In the listing below, a line holding "Order (207, 2260)" and a line holding "Homepage (67, 230)" mark the range. Retype both exactly, with all lines between them.

> _DATA RECORDS_:
=======

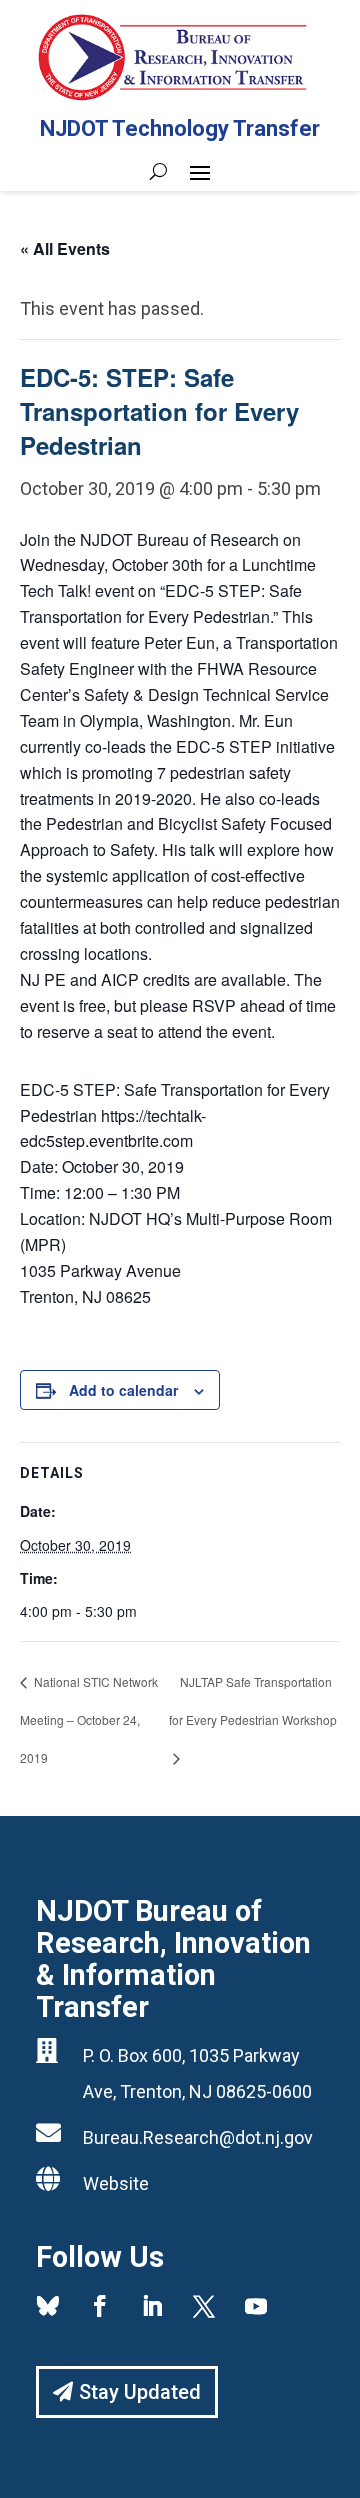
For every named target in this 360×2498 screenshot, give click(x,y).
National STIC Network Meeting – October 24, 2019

=======

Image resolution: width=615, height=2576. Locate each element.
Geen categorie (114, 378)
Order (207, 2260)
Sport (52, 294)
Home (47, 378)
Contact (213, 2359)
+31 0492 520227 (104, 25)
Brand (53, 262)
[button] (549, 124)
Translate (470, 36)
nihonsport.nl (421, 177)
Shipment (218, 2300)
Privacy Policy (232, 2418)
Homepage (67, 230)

=======

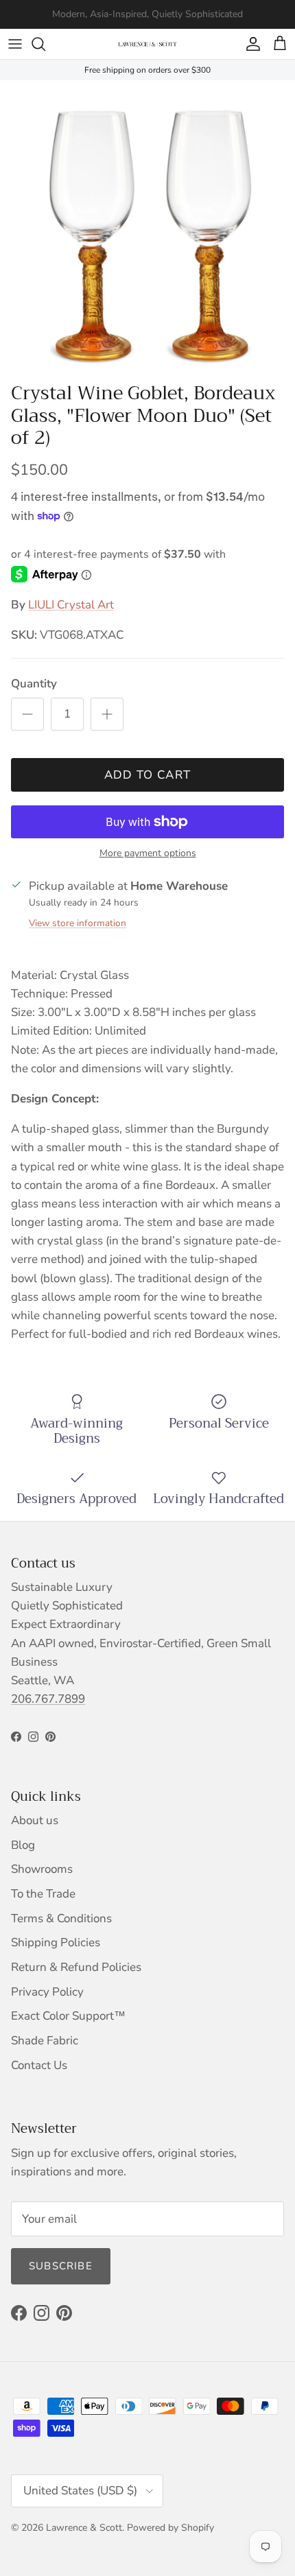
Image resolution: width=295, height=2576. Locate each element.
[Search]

=======

> _ANSWER TO THIS PROBLEM_:
Order (207, 2260)
Sport (52, 294)
Home (47, 378)
Contact (213, 2359)
+31 0492 520227 (104, 25)
Brand (53, 262)
[button] (549, 124)
Translate (470, 36)
nihonsport.nl (421, 177)
Shipment (218, 2300)
Privacy Policy (232, 2418)
Homepage (67, 230)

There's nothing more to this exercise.